DIRECTIONS: Reprint each record exactly. Pictures are not reprinted.

DATA SUPPLIED:
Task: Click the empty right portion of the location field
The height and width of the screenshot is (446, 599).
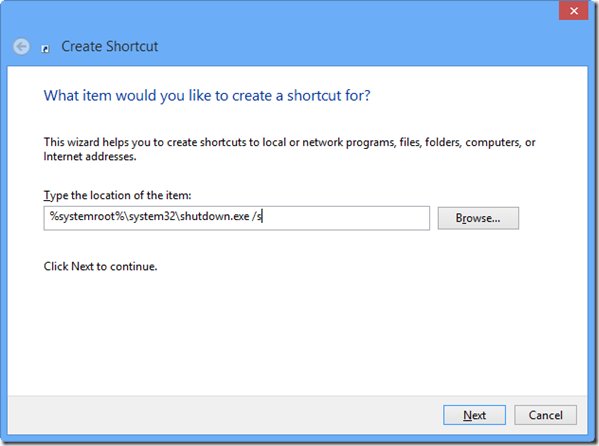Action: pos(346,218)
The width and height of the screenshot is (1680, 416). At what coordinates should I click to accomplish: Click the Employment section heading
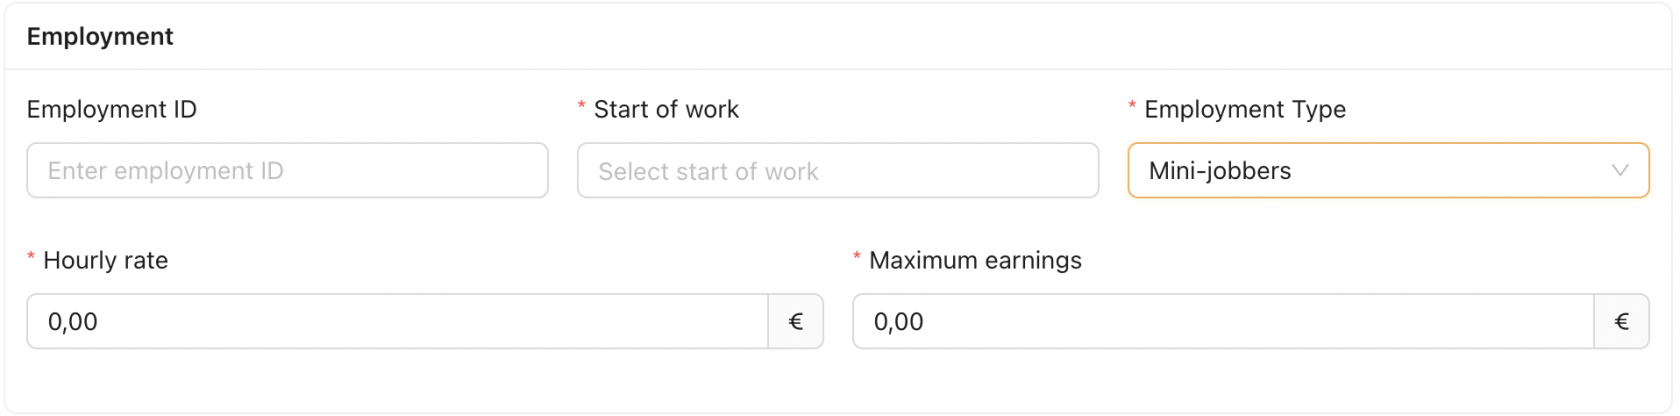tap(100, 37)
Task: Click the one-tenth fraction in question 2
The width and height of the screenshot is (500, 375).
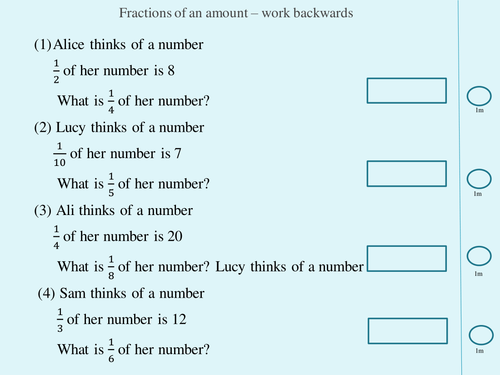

WRITTEN REPLY:
Task: Click the empty right portion of the location field
The height and width of the screenshot is (446, 599).
Action: pos(346,218)
The width and height of the screenshot is (1680, 416). At what coordinates should I click to accomplish: Click the Employment section heading
tap(100, 37)
Task: Click the one-tenth fraction in question 2
The width and height of the screenshot is (500, 375).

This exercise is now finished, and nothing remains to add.